Survivors of the disaster dial an emergency number from their mobiles, which then transmit an alert message to all other mobiles in the area. The phones then ring with an audible alarm tone. Anyone who is safe switches their phone off, leaving the victims' phones ringing, thereby enabling rescue services to locate them. The phones also emit a radio signal to further help guide rescue crews. Although it is purely a prototype system at the moment, Toshiba hopes the technology will be incorporated into phones and networks soon.
www.toshiba-europe.com/research/trl
Treo lives on
If you thought Palm's buy out of rival Handspring would sound the death knell for the latter's Treo range of smart phones, think again. Handspring confirmed this week that it will ship the compact smartphone it paraded several weeks ago at a US exhibition to the UK this autumn.
Just like its predecessors, the Treo 600 pairs personal organiser facilities run via Palm's 0S 5 system with GPRS-powered email and web browsing. Innovations for this Treo include a new keyboard with dome-shaped keys, which Handspring claims is faster and easier to use than keypads from rivals, and an integrated digital camera supported by messaging facilities. There's no set price yet, but expect it to retail for around £350. An agreement between the two companies means it is almost certain to be available first via the Orange network.
New Nokias
Mobile phone giant Nokia last week unveiled the new handsets and accessories due in shops later in the year.

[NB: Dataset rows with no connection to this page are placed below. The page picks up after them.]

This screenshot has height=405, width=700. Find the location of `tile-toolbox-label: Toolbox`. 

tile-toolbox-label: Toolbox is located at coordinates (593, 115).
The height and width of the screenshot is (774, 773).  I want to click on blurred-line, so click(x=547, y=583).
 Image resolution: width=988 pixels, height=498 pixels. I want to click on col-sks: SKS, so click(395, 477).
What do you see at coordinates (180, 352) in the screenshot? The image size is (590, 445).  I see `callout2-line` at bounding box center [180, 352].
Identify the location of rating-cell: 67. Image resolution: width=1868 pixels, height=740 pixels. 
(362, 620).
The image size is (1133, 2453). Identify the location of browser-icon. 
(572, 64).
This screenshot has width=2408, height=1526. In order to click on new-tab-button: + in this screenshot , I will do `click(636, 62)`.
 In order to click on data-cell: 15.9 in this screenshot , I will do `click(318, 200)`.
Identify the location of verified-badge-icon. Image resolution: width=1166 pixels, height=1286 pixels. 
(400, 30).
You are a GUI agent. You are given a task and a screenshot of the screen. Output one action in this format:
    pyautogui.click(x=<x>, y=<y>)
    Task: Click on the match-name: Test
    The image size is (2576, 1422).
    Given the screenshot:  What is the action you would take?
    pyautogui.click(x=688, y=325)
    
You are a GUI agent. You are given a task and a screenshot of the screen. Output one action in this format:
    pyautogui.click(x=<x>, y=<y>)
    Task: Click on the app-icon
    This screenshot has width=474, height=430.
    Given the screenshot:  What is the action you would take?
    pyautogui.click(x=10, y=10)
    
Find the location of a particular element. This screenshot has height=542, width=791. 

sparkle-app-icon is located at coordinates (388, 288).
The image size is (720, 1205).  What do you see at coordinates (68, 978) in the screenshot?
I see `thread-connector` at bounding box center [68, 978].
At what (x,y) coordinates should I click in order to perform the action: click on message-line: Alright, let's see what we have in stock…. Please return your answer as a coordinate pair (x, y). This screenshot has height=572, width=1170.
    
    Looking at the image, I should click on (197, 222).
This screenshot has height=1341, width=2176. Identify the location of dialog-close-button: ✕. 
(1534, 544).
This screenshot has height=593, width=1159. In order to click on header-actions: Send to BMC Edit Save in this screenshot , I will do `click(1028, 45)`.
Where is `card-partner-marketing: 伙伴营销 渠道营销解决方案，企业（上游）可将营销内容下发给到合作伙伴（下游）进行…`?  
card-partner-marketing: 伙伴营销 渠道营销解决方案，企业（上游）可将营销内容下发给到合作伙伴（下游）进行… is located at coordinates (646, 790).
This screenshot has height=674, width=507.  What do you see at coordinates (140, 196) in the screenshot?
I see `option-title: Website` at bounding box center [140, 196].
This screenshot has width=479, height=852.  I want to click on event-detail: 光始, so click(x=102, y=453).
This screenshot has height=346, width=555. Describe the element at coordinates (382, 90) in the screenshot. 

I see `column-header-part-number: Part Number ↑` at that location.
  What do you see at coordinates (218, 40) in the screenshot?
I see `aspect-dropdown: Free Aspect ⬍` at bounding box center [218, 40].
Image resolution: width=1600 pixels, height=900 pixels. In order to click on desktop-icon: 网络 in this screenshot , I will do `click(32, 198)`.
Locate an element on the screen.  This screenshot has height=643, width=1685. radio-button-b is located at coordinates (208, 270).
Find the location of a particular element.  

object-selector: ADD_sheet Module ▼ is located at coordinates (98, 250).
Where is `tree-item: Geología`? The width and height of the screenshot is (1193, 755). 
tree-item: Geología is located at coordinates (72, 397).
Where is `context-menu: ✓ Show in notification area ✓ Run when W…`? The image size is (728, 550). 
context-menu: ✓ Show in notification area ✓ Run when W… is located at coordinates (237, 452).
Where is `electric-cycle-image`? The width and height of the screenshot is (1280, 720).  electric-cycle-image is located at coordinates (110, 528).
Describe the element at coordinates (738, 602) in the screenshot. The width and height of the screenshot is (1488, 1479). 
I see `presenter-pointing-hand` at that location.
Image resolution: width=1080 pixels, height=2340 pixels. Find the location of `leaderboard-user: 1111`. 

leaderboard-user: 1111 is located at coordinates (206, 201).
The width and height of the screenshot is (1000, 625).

Scheduled for a late summer launch is the 3100, a tiny upright model with a glow-in-the-dark cover that flashes when the phone rings. Expected to retail for around £100 with contract, the handset also features Java games and multimedia messaging.
Nokia is also targeting corporate users with a heavily specified, yet compact, triple band smartphone - the 6600. It features a large screen, email and web-browsing facilities, an integrated VGA camera, a video recorder and Real One player and Bluetooth connectivity. The 6600 is slated to retail for around £250 with contract when it launches in October.
The company also showed its Fun Camera, a stand-alone snapper that can transfer images to several Nokia handsets (including the 3100), which can then send them as multimedia messages, a clip-on FM radio and a wireless head set. All will launch in late summer.
Announced several months ago, but due to be arrive in the next couple of weeks, is the 3300, an oval-shaped phone that pairs multimedia messaging features (though no integrated camera) with an MP3/AAC music player and FM stereo radio. It is expected to retail for under £100 with contract. Completing Nokia's range for 2003 is the N-Gage personal game console /phone hybrid, which will launch in the autumn.